基于RoFormer预训练模型的指针网络农业病害命名实体识别

doi:10.12133/j.smartag.SA202311021

Smart Agriculture ›› 2024, Vol. 6 ›› Issue (2): 85-94.doi: 10.12133/j.smartag.SA202311021

• 专刊--农业信息感知与模型 • 上一篇下一篇

基于RoFormer预训练模型的指针网络农业病害命名实体识别

王彤¹^,², 王春山¹^,²^,⁴, 李久熙⁵, 朱华吉¹^,³, 缪祎晟¹^,³, 吴华瑞¹^,³()

^1. 国家农业信息化工程技术研究中心，北京 100097，中国
^2. 河北农业大学信息科学与技术学院，河北保定 071001，中国
^3. 农业农村部农业信息化技术重点实验室，北京 100097，中国
^4. 河北省农业大数据重点实验室，河北保定 071001，中国
^5. 河北农业大学机电工程学院，河北保定 071001，中国

收稿日期:2023-11-13 出版日期:2024-03-30
基金项目:
国家现代农业产业技术体系(CARS-23-D07); 国家自然科学基金项目(62106065); 河北省自然科学基金项目(F2022204004)
作者简介:
王彤，研究方向为农业信息化技术。E-mail：tongtongwang231@163.com
通信作者:
吴华瑞，博士，研究员，研究方向为农业智能系统、农业大数据智能服务等。
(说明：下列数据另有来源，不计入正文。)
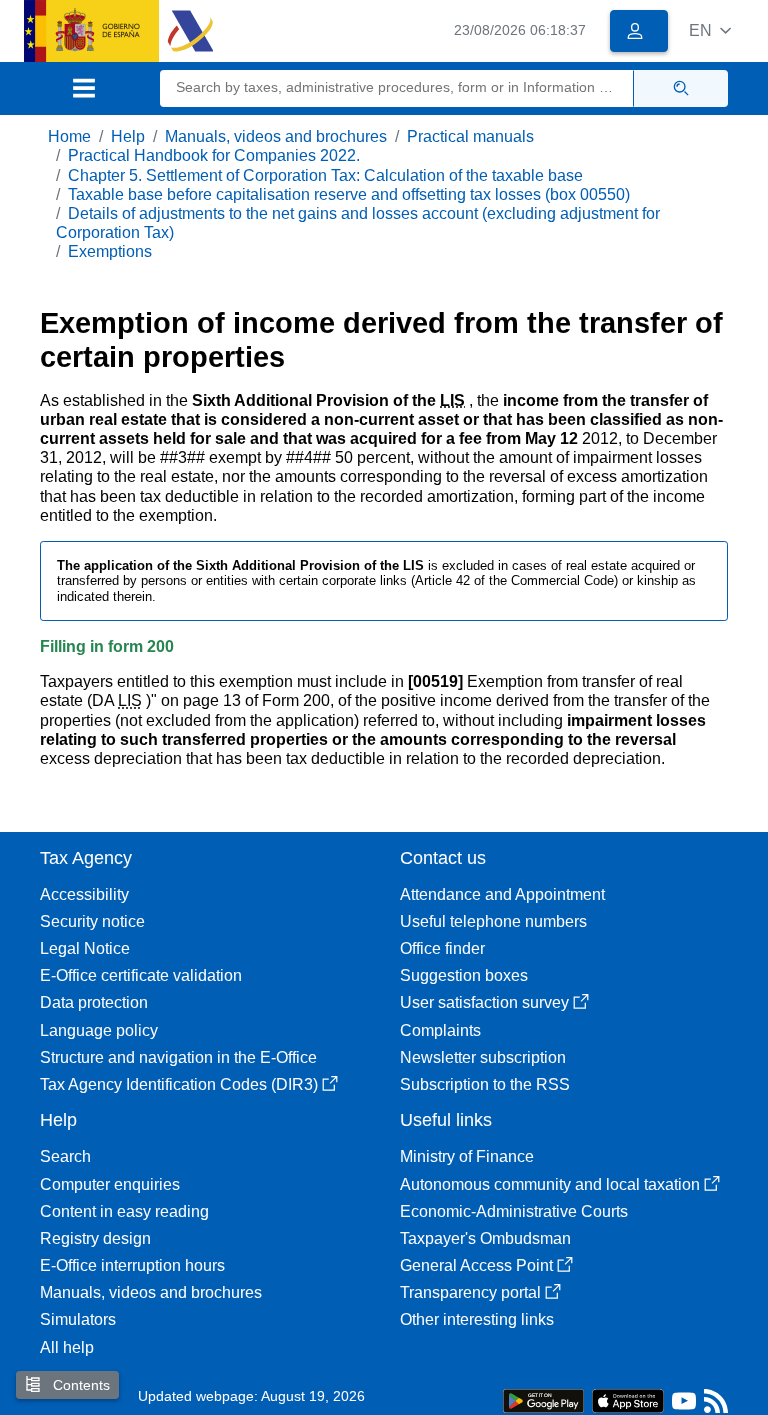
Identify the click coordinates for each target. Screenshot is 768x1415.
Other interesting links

E-mail：wuhr@nercita.org.cn

Agricultural Disease Named Entity Recognition with Pointer Network Based on RoFormer Pre-trained Model

WANG Tong¹^,², WANG Chunshan¹^,²^,⁴, LI Jiuxi⁵, ZHU Huaji¹^,³, MIAO Yisheng¹^,³, WU Huarui¹^,³()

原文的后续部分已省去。